An Aspiring Doctor Finds Someone to Show Her the Way to Medical School... and Gives Back
Nov 15, 2011, 12:00 PM, Posted by Danielle Wright
Danielle Wright, a 2005 alumna of the Robert Wood Johnson Foundation’s Project L/EARN program, is now working toward her MD and MPH. Here she offers her perspective on the need to help a diverse range of students succeed in medical school.
I’ve wanted to be a doctor since I was in middle school. There were no doctors in my family or physician mentors available to me in those years, but that didn’t matter to me. By the time I was in college, I figured I was good to go. I was headed to medical school to become an obstetrician. I knew I had to take specific science classes, take the MCATs, get letters of recommendation and maybe even do some summer programs—no problem. It wasn’t until I actually started preparing my application, around my junior year, that I realized I was lost. I knew what to do, but I didn’t really know how to do it. I was overwhelmed by the number of applications, appointments and forms. I quickly discovered that there were a lot of potential pitfalls in the medical school application process.

● **Given information**
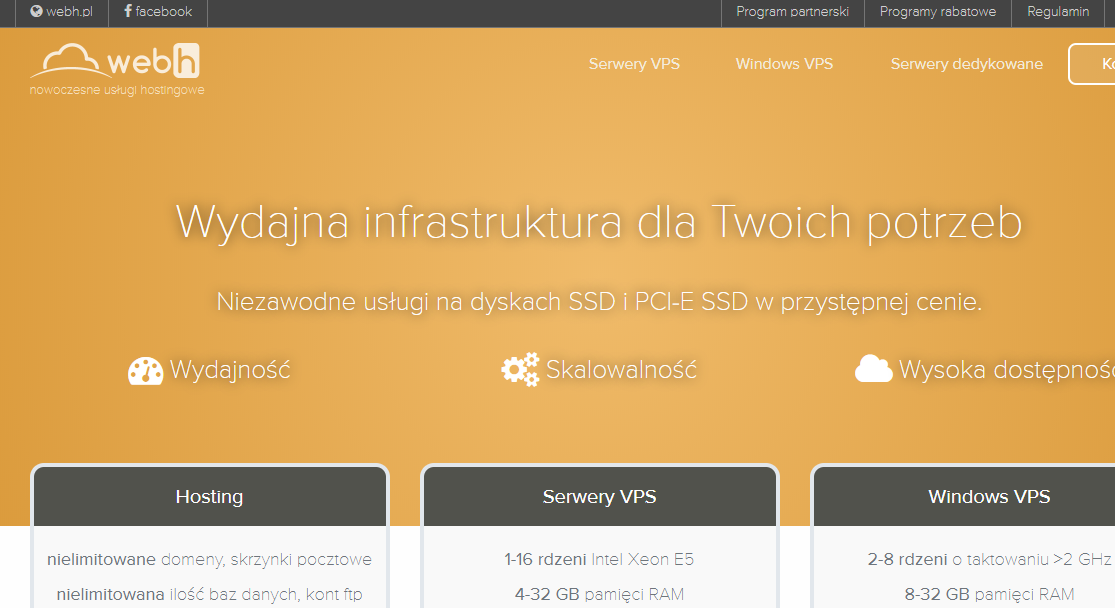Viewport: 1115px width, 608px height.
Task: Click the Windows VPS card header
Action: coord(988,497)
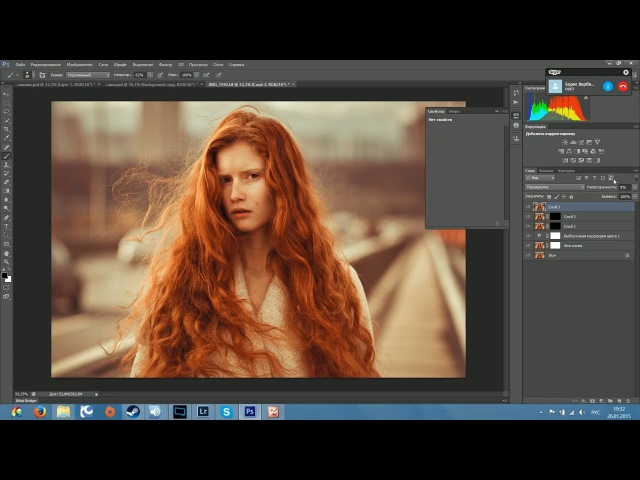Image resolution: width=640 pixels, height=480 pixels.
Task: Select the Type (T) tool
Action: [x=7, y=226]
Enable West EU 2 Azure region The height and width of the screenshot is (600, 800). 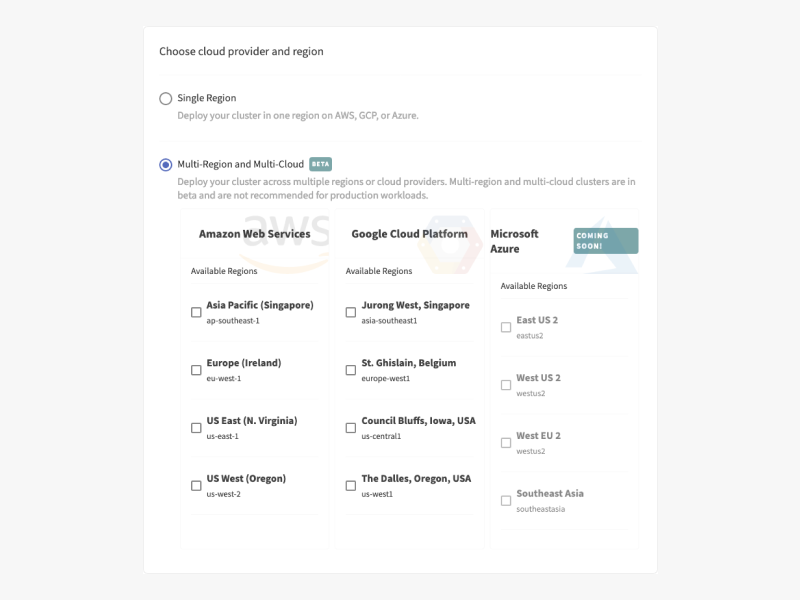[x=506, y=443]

● **Instructions for the task**
Answer these questions about the post on becoming a doctor:
(a) In what year did Danielle Wright finish the Project L/EARN program?
(b) What two degrees is she now working toward?
(c) What kind of doctor did she plan to become when she was in college?
The records are separate material from the post above.

● **Result**
(a) 2005
(b) An MD and an MPH
(c) An obstetrician